VwGH vom 12.05.2010, 2009/12/0076
Betreff
Der Verwaltungsgerichtshof hat durch den Vorsitzenden Senatspräsident Dr. Höß und die Hofräte Dr. Zens und Dr. Thoma als Richter, im Beisein der Schriftführerin Mag. Khorramdel, über die Beschwerde des GH in R, vertreten durch Dr. Helga Hofbauer, Rechtsanwältin in 1090 Wien, Garnisongasse 11/1, gegen den Bescheid des beim Vorstand der Österreichischen Postbus Aktiengesellschaft eingerichteten Personalamtes vom , Zl. 0041B-HÖP/09, betreffend Nebengebühren, zu Recht erkannt:
Spruch
Der angefochtene Bescheid wird wegen Rechtswidrigkeit seines Inhaltes aufgehoben.

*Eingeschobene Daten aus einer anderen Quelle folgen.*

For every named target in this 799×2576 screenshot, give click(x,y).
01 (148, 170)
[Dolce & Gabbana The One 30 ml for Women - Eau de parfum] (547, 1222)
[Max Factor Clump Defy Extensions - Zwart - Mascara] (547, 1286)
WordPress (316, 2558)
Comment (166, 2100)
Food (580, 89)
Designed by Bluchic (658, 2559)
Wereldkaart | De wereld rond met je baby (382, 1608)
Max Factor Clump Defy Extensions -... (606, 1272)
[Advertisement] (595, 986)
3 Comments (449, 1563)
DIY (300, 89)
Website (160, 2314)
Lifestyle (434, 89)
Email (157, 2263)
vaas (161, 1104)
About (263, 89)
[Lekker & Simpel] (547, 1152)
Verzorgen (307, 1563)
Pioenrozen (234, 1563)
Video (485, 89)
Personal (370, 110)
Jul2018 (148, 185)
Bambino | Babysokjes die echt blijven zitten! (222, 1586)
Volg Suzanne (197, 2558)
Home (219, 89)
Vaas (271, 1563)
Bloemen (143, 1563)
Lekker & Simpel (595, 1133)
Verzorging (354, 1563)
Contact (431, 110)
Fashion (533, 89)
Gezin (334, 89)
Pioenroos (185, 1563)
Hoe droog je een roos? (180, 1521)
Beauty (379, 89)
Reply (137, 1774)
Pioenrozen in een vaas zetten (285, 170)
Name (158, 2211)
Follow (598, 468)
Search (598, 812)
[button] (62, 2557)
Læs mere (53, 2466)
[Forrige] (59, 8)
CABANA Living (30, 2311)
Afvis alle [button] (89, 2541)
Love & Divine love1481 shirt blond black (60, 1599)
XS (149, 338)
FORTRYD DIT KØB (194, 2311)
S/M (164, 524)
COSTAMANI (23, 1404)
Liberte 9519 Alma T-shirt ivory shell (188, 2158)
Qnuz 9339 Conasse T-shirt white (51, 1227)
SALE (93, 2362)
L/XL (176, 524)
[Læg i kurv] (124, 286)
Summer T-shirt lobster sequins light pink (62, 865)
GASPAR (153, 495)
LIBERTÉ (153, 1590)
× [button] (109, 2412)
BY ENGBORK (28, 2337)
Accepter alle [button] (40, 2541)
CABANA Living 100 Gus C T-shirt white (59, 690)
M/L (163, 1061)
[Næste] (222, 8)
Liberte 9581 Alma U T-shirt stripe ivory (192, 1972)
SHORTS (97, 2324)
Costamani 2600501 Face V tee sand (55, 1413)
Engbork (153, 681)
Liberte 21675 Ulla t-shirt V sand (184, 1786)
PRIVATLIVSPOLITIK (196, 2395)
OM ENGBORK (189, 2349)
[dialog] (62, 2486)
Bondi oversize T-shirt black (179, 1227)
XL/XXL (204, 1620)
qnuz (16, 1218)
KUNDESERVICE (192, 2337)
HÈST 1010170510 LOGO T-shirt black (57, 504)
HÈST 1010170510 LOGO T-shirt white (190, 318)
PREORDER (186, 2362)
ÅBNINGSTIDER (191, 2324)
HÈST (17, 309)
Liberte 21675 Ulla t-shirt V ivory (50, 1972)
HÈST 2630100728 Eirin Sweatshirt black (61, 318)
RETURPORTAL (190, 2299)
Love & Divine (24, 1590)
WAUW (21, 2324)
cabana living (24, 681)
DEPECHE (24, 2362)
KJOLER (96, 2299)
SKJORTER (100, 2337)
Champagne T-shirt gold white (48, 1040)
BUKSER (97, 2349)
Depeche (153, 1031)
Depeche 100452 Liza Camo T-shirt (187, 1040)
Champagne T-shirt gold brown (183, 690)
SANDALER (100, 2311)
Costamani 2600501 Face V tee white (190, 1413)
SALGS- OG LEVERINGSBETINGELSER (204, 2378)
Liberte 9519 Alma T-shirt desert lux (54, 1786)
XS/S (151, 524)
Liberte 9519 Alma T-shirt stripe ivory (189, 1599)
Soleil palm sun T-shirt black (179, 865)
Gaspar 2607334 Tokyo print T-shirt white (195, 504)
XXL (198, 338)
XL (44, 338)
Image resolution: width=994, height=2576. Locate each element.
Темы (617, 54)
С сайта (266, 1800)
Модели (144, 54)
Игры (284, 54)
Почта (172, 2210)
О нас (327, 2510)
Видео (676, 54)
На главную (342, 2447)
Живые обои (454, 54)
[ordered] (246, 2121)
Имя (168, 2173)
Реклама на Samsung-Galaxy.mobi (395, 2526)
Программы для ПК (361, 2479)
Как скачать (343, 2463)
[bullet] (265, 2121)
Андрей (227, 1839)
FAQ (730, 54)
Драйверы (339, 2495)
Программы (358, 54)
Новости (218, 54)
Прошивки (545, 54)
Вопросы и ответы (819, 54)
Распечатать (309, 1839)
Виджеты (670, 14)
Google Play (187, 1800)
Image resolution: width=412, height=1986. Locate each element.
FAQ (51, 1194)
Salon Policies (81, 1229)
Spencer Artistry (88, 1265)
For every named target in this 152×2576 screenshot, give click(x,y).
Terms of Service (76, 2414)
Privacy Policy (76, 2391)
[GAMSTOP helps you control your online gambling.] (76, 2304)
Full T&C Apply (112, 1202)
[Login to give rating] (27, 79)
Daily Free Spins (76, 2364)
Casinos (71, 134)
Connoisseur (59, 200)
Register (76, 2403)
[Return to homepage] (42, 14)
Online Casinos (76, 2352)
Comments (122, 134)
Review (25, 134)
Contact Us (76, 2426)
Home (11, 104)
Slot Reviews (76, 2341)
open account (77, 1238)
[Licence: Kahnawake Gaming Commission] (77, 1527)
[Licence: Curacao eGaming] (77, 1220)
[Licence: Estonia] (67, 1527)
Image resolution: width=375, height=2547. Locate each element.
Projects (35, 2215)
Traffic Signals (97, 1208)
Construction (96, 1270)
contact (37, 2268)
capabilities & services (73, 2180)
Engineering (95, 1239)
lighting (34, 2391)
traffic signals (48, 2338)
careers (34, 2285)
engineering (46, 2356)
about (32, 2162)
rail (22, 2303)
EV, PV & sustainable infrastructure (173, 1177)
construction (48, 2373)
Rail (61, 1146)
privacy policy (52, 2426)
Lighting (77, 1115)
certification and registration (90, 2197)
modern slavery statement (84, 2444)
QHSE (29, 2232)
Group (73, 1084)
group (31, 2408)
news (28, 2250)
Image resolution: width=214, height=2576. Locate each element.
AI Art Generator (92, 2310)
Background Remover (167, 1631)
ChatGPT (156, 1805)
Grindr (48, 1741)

Der Bund hat dem Beschwerdeführer Aufwendungen in der Höhe von EUR 1.326,40 binnen zwei Wochen bei sonstiger Exekution zu ersetzen.
Begründung
Der Beschwerdeführer steht in einem öffentlich-rechtlichen Dienstverhältnis zum Bund. Seine Dienstbehörde ist die belangte Behörde.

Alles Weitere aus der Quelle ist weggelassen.